Aired April 20, 2018 - 8:00   ET

THIS IS A RUSH TRANSCRIPT. THIS COPY MAY NOT BE IN ITS FINAL FORM AND MAY BE UPDATED.


[08:00:00] CHRIS CUOMO, CNN ANCHOR: Comey writing the president expressed, quote, serious reservations about the judgment of Michael Flynn. And salacious claims that Vladimir Putin bragged to him about Russian hookers. And then all of a sudden out of nowhere, the Kremlin puts out a statement this morning denying that Putin ever said that to Mr. Trump.

ERICA HILL, CNN ANCHOR: Just another Friday morning.

Meantime former New York mayor Rudy Giuliani joining the president's expanding legal team to push for an end to the Russia investigation. This as "The Washington Post" comes out with a bombshell report alleging Donald Trump lied, posing as his alter ego John Barron in 1984, all to get onto the "Forbes" 400 list. And we have those rediscovered audiotapes. You can hear them for yourself just ahead.

We begin, though, with CNN's Abby Phillip who joins us live from West Palm Beach, Florida. Abby, good morning.
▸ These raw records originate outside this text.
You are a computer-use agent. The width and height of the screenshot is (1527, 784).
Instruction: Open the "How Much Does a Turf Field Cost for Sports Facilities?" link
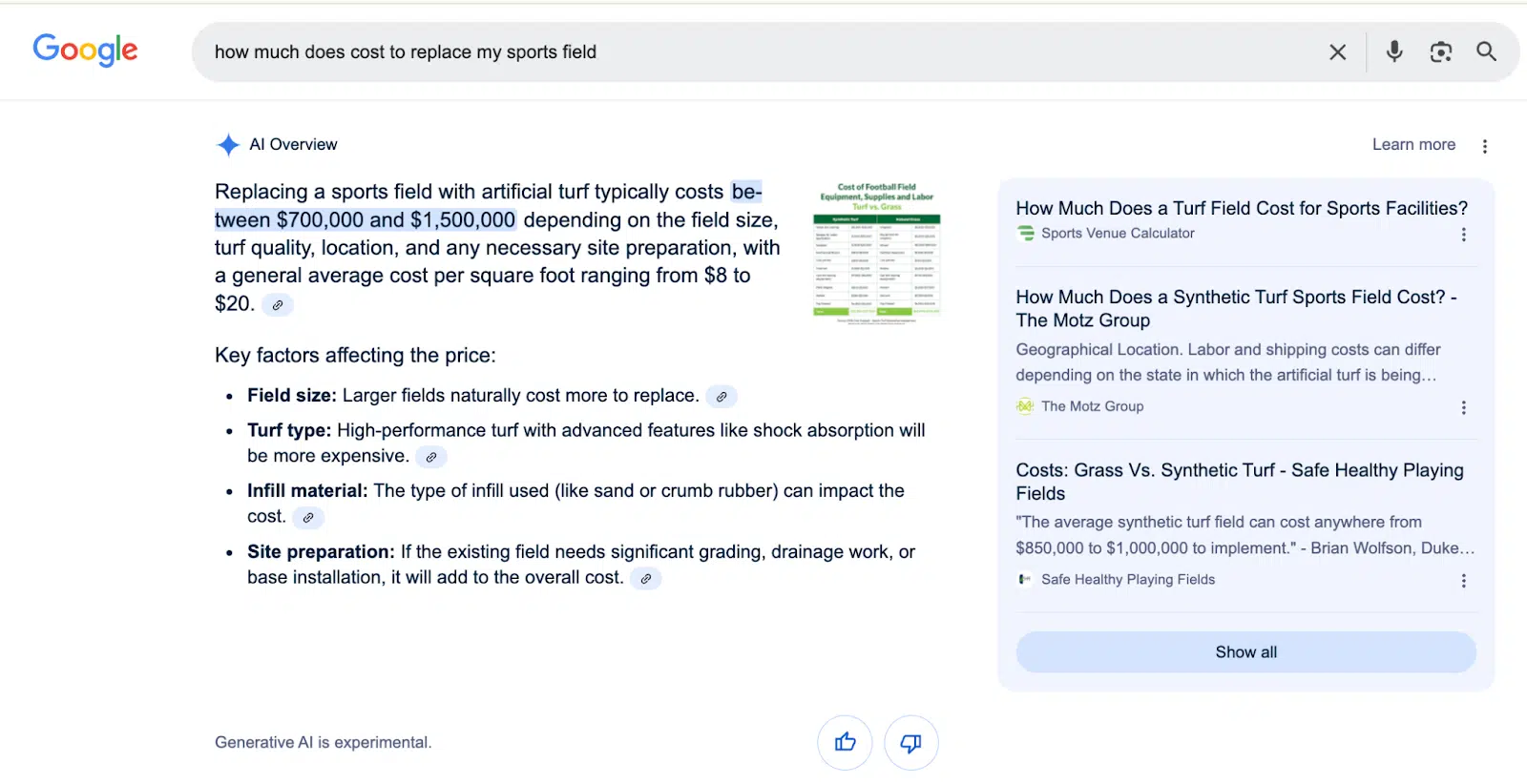[x=1242, y=208]
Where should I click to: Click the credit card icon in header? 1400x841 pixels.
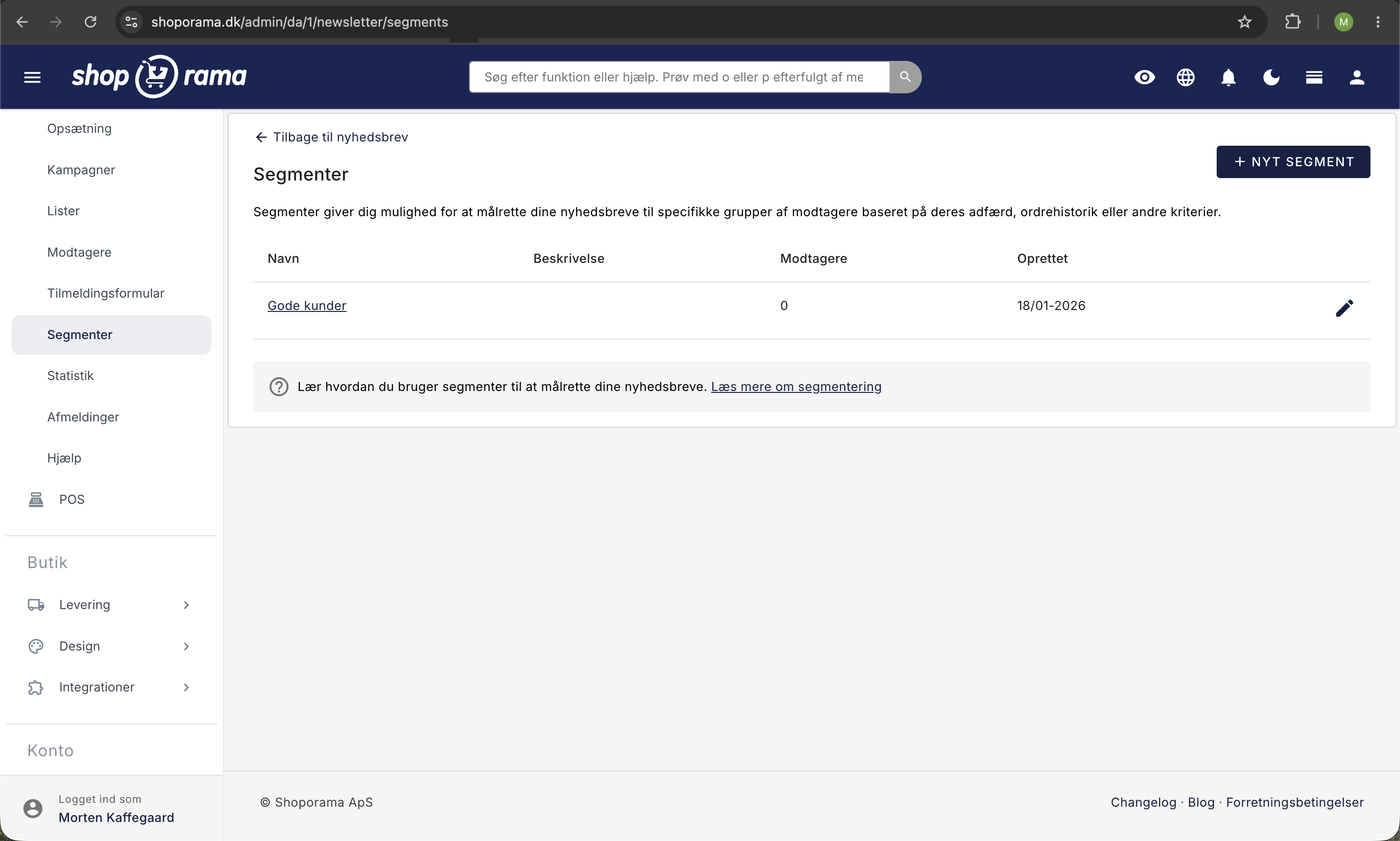(x=1314, y=77)
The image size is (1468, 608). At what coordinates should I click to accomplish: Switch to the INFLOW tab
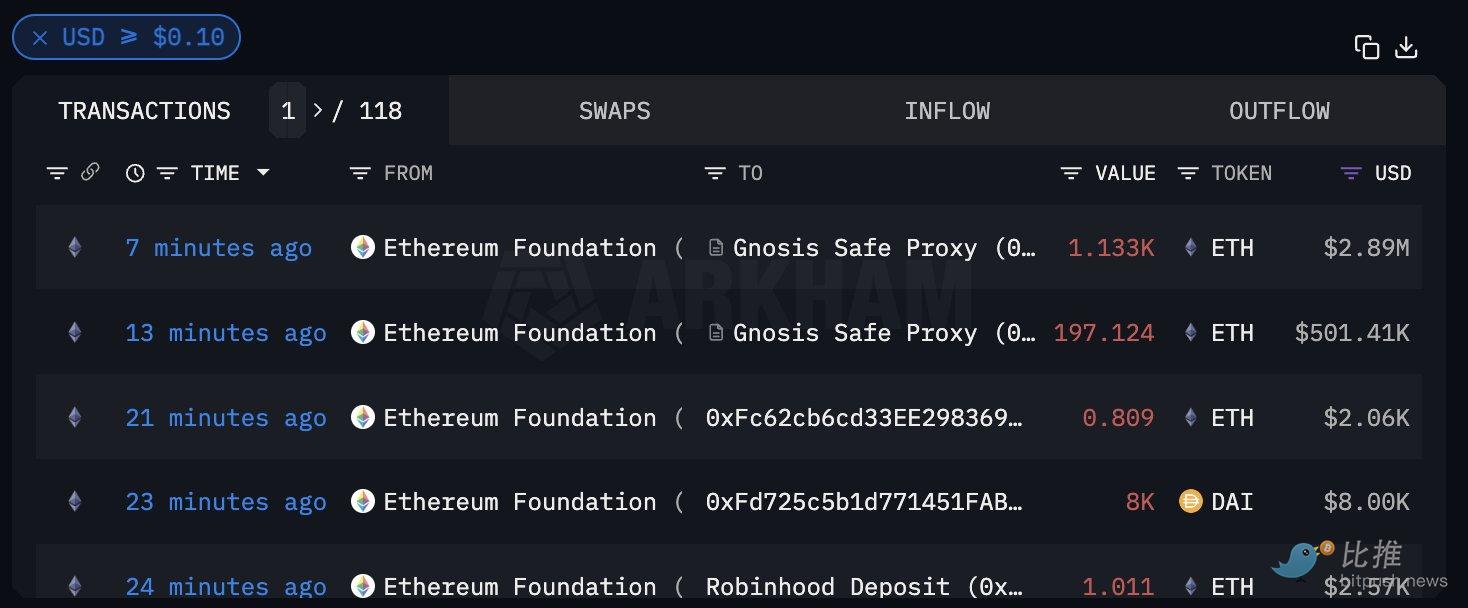pos(947,111)
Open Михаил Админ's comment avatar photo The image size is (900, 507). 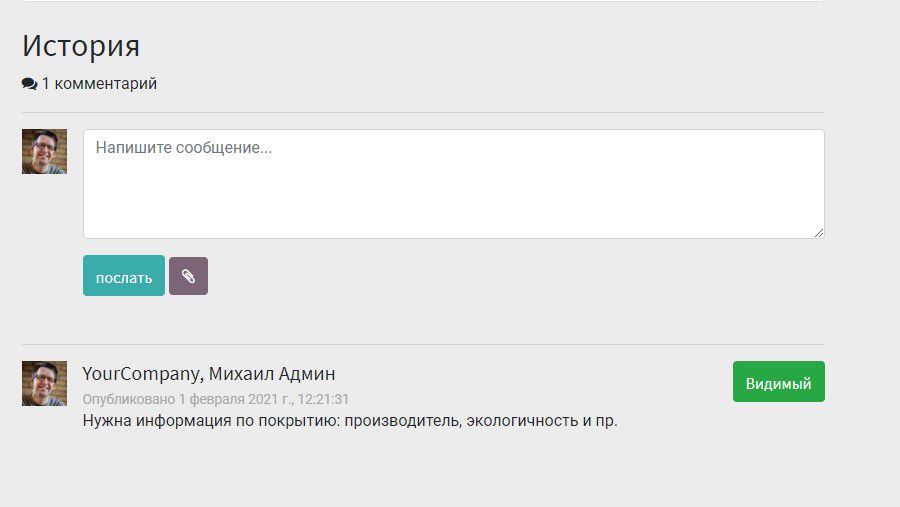[x=44, y=383]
ABBY PHILLIP, CNN CORRESPONDENT: Good morning, Erica. Those highly anticipated Comey memos are finally out, and President Trump claims that they vindicate him. In a late-night tweet last night he said they show no obstruction and no collusion, but the memos do show a president who is consumed by this Russia investigation even as it's intensifying.

(BEGIN VIDEOTAPE)

PHILLIP: Personal memos from fired FBI director James Comey obtained by CNN detail conversations Comey had with President Trump.

JAMES COMEY, FORMER FBI DIRECTOR: I think what folks will see if they get to see the memos is I've been consistent since the very beginning right after my encounters with President Trump.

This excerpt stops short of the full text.